- INSTRUCTION
Return each of the lines below unchanged, character for character.

[Entries drawn from a collection]
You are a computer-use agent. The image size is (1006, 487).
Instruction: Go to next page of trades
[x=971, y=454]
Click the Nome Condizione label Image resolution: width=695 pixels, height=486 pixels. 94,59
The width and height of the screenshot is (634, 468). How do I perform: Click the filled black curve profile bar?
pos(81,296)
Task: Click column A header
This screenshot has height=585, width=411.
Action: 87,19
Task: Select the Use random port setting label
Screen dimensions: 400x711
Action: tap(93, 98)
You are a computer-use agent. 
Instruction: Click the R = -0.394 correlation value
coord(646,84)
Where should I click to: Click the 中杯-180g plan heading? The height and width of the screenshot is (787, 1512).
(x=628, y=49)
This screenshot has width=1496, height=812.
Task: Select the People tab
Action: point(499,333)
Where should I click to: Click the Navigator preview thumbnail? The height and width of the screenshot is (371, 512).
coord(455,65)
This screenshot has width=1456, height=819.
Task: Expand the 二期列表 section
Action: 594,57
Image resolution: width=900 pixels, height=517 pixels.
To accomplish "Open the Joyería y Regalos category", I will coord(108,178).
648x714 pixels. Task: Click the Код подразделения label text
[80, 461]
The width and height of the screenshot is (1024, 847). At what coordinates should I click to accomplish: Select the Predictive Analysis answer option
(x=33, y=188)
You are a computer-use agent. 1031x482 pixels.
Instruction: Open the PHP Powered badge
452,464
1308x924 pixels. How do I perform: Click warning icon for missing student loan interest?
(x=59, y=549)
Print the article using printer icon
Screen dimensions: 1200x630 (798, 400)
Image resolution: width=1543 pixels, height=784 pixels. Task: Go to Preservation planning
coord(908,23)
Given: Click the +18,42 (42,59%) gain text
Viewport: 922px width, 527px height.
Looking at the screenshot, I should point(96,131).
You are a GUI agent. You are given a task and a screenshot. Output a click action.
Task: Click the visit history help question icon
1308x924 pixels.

- ANSWER TO THIS EXERCISE
You are a computer-use agent. The image size is (1006, 487).
Instruction: Go to next page of trades
[x=971, y=454]
Click the Nome Condizione label Image resolution: width=695 pixels, height=486 pixels. 94,59
The width and height of the screenshot is (634, 468). How do I perform: Click the filled black curve profile bar?
pos(81,296)
Task: Click column A header
This screenshot has height=585, width=411.
Action: 87,19
Task: Select the Use random port setting label
Screen dimensions: 400x711
Action: tap(93, 98)
You are a computer-use agent. 
Instruction: Click the R = -0.394 correlation value
coord(646,84)
Where should I click to: Click the 中杯-180g plan heading? The height and width of the screenshot is (787, 1512).
(x=628, y=49)
This screenshot has width=1496, height=812.
Task: Select the People tab
Action: point(499,333)
Where should I click to: Click the Navigator preview thumbnail? The height and width of the screenshot is (371, 512).
coord(455,65)
This screenshot has width=1456, height=819.
Task: Expand the 二期列表 section
Action: 594,57
Image resolution: width=900 pixels, height=517 pixels.
To accomplish "Open the Joyería y Regalos category", I will coord(108,178).
648x714 pixels. Task: Click the Код подразделения label text
[80, 461]
The width and height of the screenshot is (1024, 847). At what coordinates should I click to accomplish: Select the Predictive Analysis answer option
(x=33, y=188)
You are a computer-use agent. 1031x482 pixels.
Instruction: Open the PHP Powered badge
452,464
1308x924 pixels. How do I perform: Click warning icon for missing student loan interest?
(x=59, y=549)
Print the article using printer icon
Screen dimensions: 1200x630 (798, 400)
Image resolution: width=1543 pixels, height=784 pixels. Task: Go to Preservation planning
coord(908,23)
Given: Click the +18,42 (42,59%) gain text
Viewport: 922px width, 527px height.
Looking at the screenshot, I should point(96,131).
You are a GUI agent. You are given a task and a screenshot. Output a click action.
Task: Click the visit history help question icon
1308x924 pixels.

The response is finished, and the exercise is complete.